Check each line of the material below for "agent" and copy those where it appears.

[Source data]
*** Begin section ***

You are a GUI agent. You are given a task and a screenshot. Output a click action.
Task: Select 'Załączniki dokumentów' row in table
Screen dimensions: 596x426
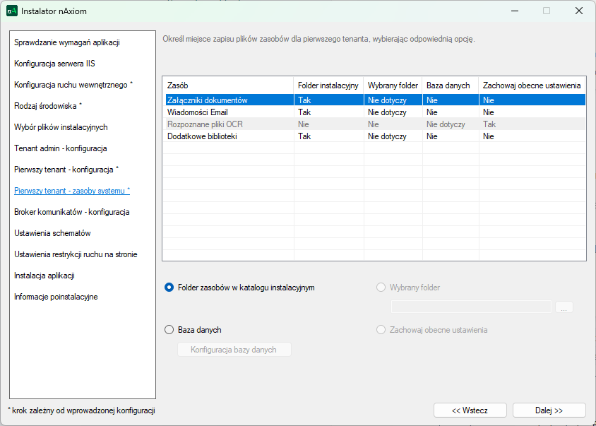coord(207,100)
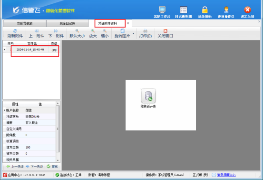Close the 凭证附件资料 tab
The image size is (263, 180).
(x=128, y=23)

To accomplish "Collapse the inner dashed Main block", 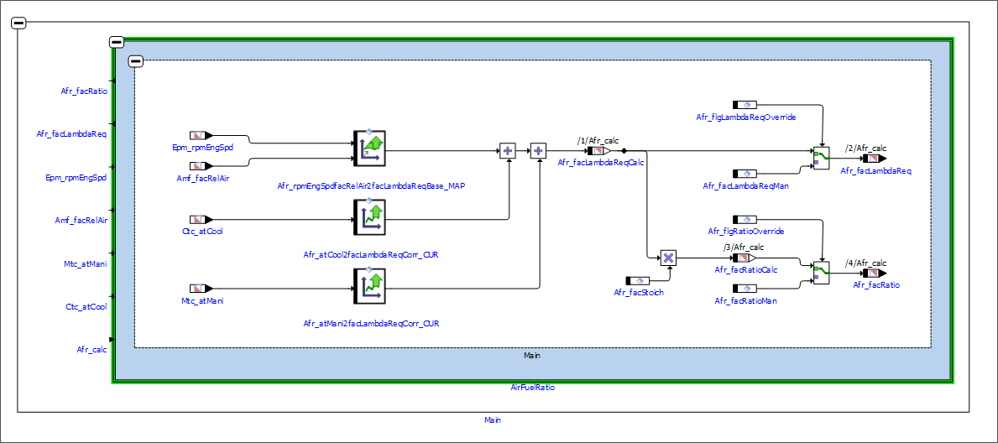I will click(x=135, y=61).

*** End section ***
*** Begin section ***

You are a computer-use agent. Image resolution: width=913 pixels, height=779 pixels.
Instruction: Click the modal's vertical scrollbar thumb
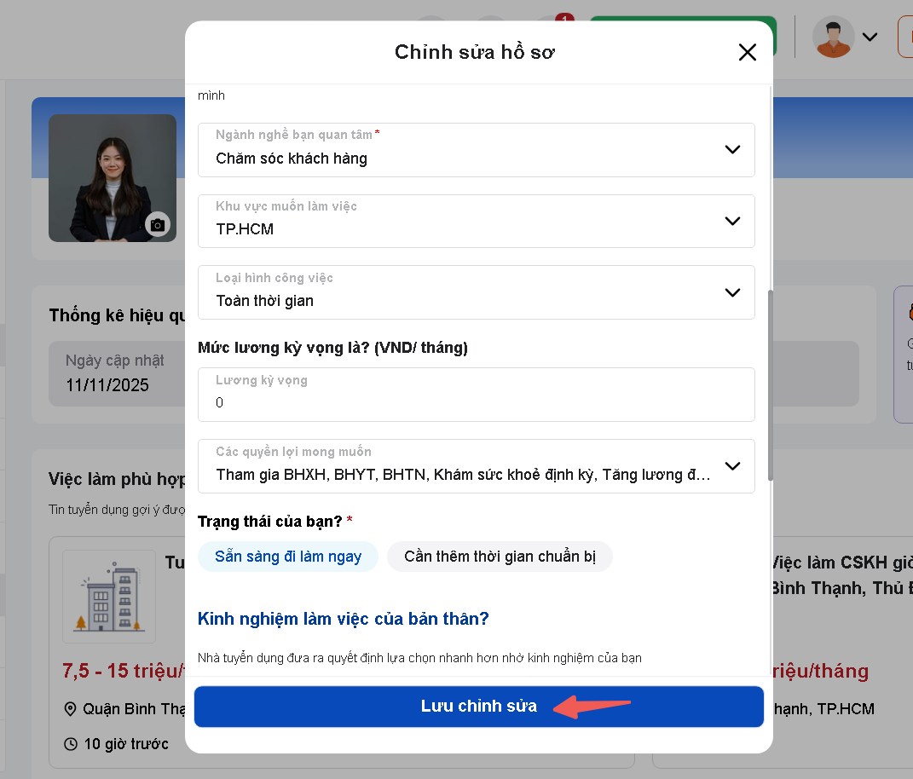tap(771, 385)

*** End section ***

[Response to this exercise]
You are a GUI agent. You are given a task and a screenshot. Output a click action.
You are a computer-use agent. Image resolution: width=913 pixels, height=779 pixels.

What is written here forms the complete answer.